§ Source document
+-------+
In the BRICS, Fiocruz coordinates three initiatives delegated by the Ministry of Health: the Vaccine R&D Centre, the Network of Research on Public Health and Health Systems, and the conference of BRICS national public health institutes. The first two were highlighted in the leaders’ declaration at Rio in July, and the conference was acknowledged in the health ministers’ declaration in June in Brasilía.
Building regional and global networks
These contributions reflect the foundation’s commitment to advancing global health equity through knowledge, innovation and diplomacy, and underscore the relevance of multilateral forums and, above all, the power of cooperation in shaping global responses.
To advance capacity for pandemic prevention, preparedness and response, Fiocruz manages several activities. At the national level, it has developed the ÆSOP (Alert-Early System of Outbreaks with Pandemic Potential), which combines mathematical modelling, machine learning and data science to integrate multiple sources of information and support epidemiological surveillance in making agile and evidence-based decisions. This open platform is the front line of Fiocruz’s performance along with the WHO Hub for Pandemic and Epidemic Intelligence in Berlin.
At the regional level, in partnership with the Pan American Health Organization, Fiocruz chairs the Strategic Advisory Group on Increasing Regional Innovation and Production Capacities for Medicines and Other Health Technologies. It also accesses manufacturing capacities for vaccines in Latin America and the Caribbean, provides a Mercosur training programme that combines theoretical instruction with hands-on training, and manages six PAHO Collaborating Centres on primary health care, leptospirosis, teaching for the health technical workforce, human milk bank, global health and South-South cooperation, and pharmaceuticals policies.
Fiocruz also chairs three networks of national public health institutes – in Latin America and the Caribbean, in Ibero-America and in Portuguese-speaking countries – underscoring its commitment to build critical capabilities by strengthening these institutions regionally.
+-------+
§ Provided material
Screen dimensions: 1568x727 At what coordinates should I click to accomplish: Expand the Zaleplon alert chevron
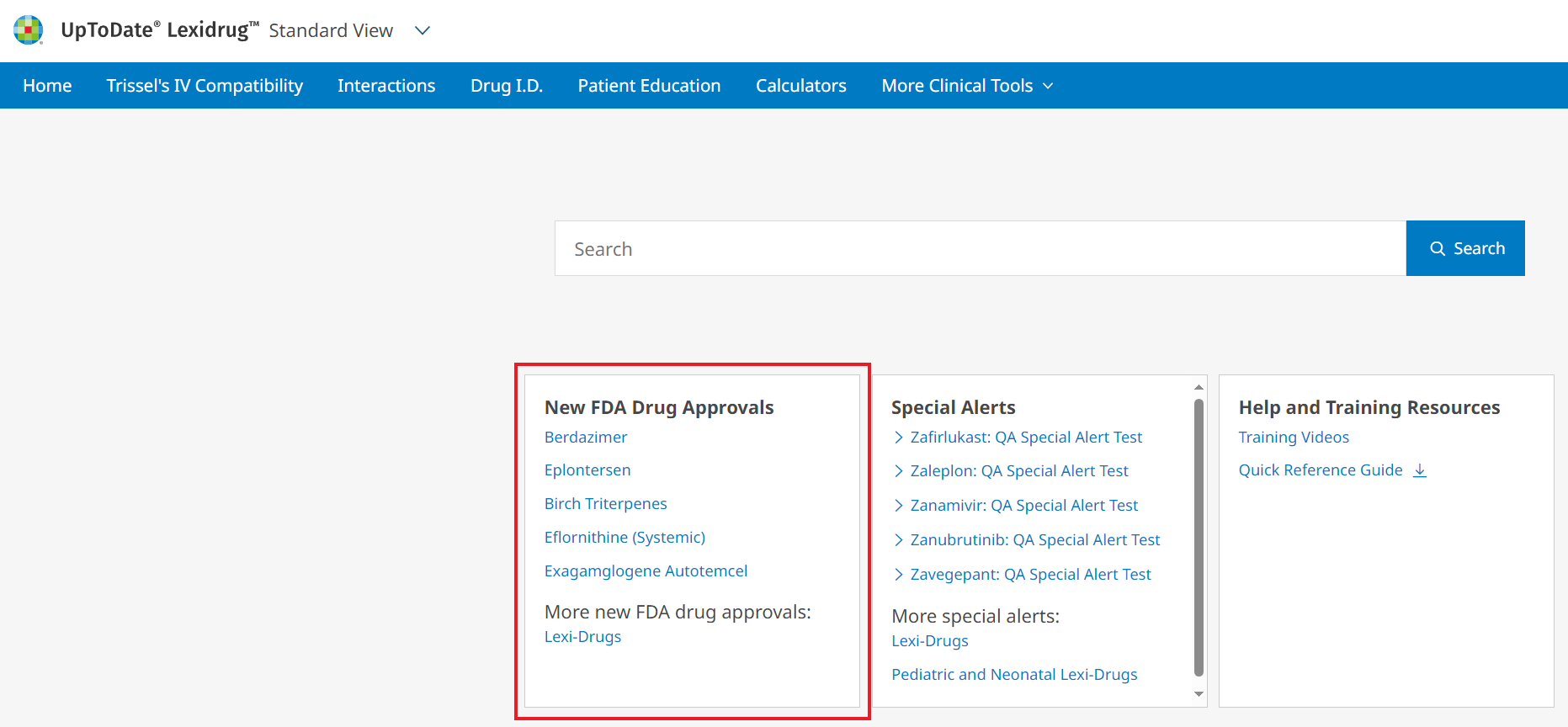pyautogui.click(x=898, y=471)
+-------+
§ Assigned task 1
According to the passage on Fiocruz's international cooperation, which initiatives does Fiocruz coordinate in the BRICS on behalf of the Ministry of Health? List all of them.
§ Assigned task 2
Continue the passage on Fiocruz's international cooperation from where it stops.

§ Response area 1
- the Vaccine R&D Centre
- the Network of Research on Public Health and Health Systems
- the conference of BRICS national public health institutes

§ Response area 2
At the global level, Fiocruz coordinates the WHO Collaborative Open Research Consortium on Flavivirus and supports capacity building on genomic surveillance to Latin American, Caribbean and
Portuguese-speaking countries. It also integrates the Leadership Committee of the International Pathogen Surveillance Network and hosts the WHO Hub for the development and production of vaccines using mRNA in Latin America. It participates in the Coalition for Epidemic Preparedness Innovations’ network of vaccine manufacturers in the Global South and chairs the Pasteur Network, an alliance of 32 institutes across 25 countries and five continents, fostering a dynamic and diverse community of knowledge and expertise, now also focused on pandemic preparedness.
Fiocruz also cooperates closely with Unitaid, the Drugs for Neglected Diseases initiative and the Special Programme for Research and Training in Tropical Diseases, and actively contributes to key pandemic preparedness initiatives such as the 100 Days Mission and the Global Therapeutics Development Coalition.
Through its international and regional partnerships, Fiocruz is strengthening surveillance, expanding production capabilities and developing the health workforce, integrating these efforts into a robust ecosystem aimed at reducing dependence on outdated technologies.
In a world marked by risks to multilateralism, strengthening local production and consolidating the role of national public health institutes are urgent imperatives. Fiocruz’s experience demonstrates the potential of combining science, innovation and cooperation to build better-prepared health systems committed to promoting a fairer and more sustainable world, where no one is left behind.